Il suo destino pare essere quello di un potenziamento solo in chiave cargo (mentre per Linate sembra sicuro un rilancio), con le autorità lombarde che hanno già promesso battaglia.
Dovesse accettare un ridimensionamento di Malpensa, Lupi sbugiarderebbe se stesso. Nel dicembre 2007 era responsabile Infrastrutture di Forza Italia e tuonava così.
  • «Il piano presentato da Air France per Alitalia deve tenere conto dello sviluppo del Nord e quindi non può penalizzare l'aeroporto di Malpensa». Anche allora c'erano le stesse questioni sul tavolo: «Alcune affermazioni lasciano troppi margini di incertezza rispetto al ruolo futuro dello scalo milanese. Non vorremmo che la compagnia di bandiera venisse trasformata in una sorta di operatore regionale», disse. (17 dicembre 2007).

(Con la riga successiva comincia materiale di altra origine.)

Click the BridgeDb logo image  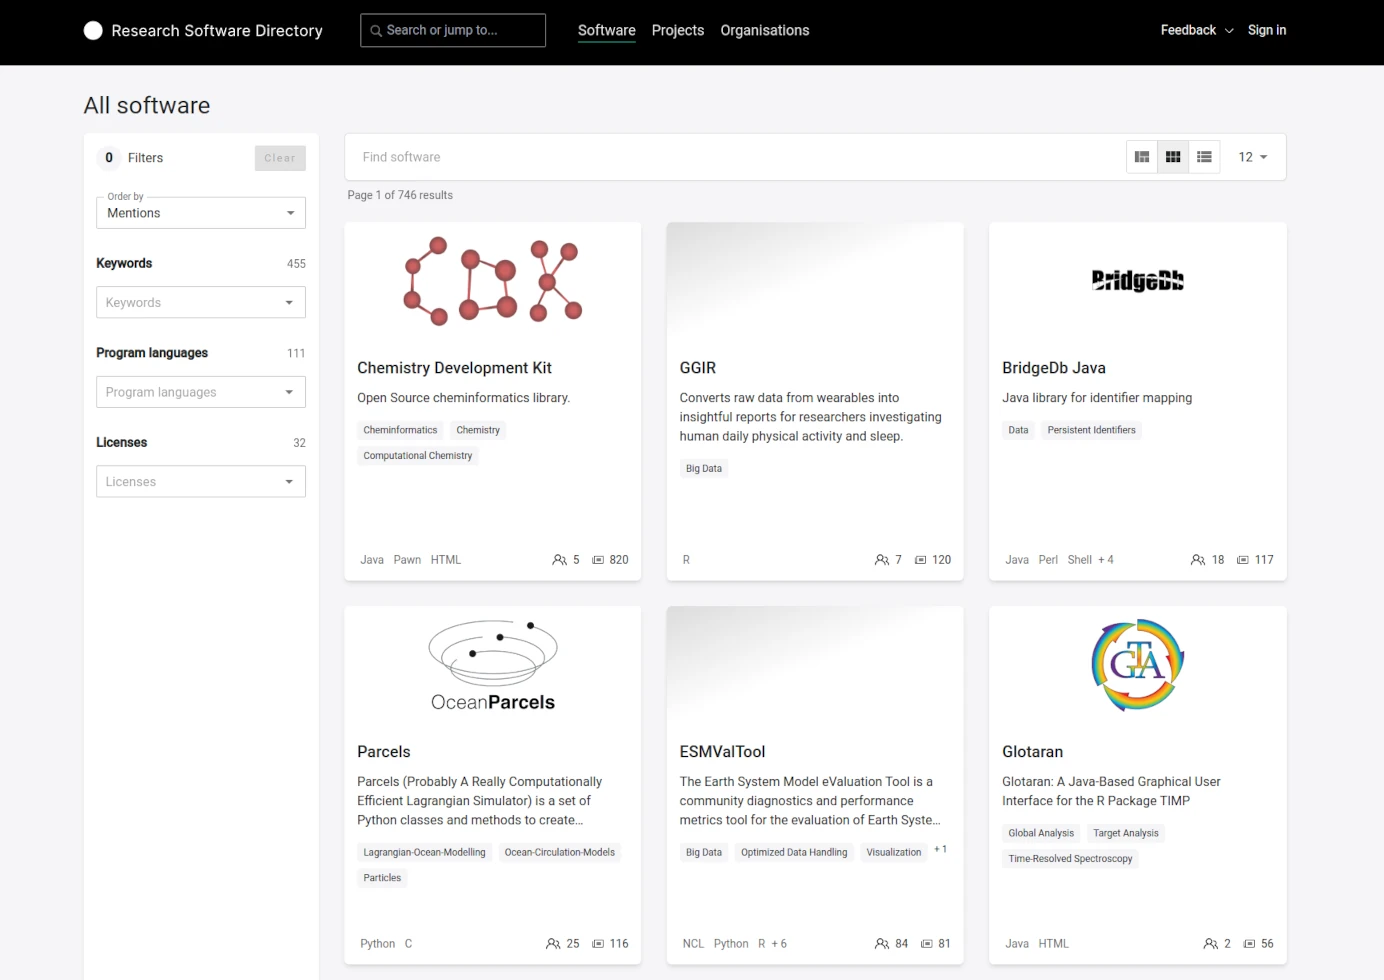coord(1137,281)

Le perplessità di Lupi proseguirono nel 2008, mentre il governo Prodi era andato in crisi. All'epoca l'attuale ministro valutava in maniera diversa un intervento straniero.
  • «Il governo Prodi stava svendendo l'Alitalia ai francesi. L'ok dato dal Tesoro al piano Air France decretava la fine di Malpensa infliggendo un colpo durissimo non solo al Nord, ma a tutto il sistema dei trasporti italiano». (18 marzo 2008).
E ancora, un anno più tardi.
  • «Siamo sicuri che qualunque sia il partner scelto, Malpensa non verrà penalizzata perché non è possibile danneggiare un aeroporto che rappresenta un punto di forza per una società come la Nuova Alitalia, che intende crescere a livello nazionale e internazionale». (8 gennaio 2009).
Erano tempi in cui l'Italia pretendeva ancora di scegliere i partner.
  • «Alitalia ormai è una realtà privata e fa le sue scelte, che io ritengo sbagliate. Noi chiediamo la possibilità di stare sul mercato scegliendo i nostri partner. Ce ne sono già tanti che bussano alle porte, non solo Lufthansa». (15 maggio 2009).
Ora fuori da quella porta sono rimasti solo gli Emirati Arabi Uniti. Che aspettano con il coltello dalla parte del manico Lupi e il governo. Una posizione di sudditanza che l'Italia si è inflitta dopo sei anni di slogan, ripensamenti, incoerenza e capriole politiche.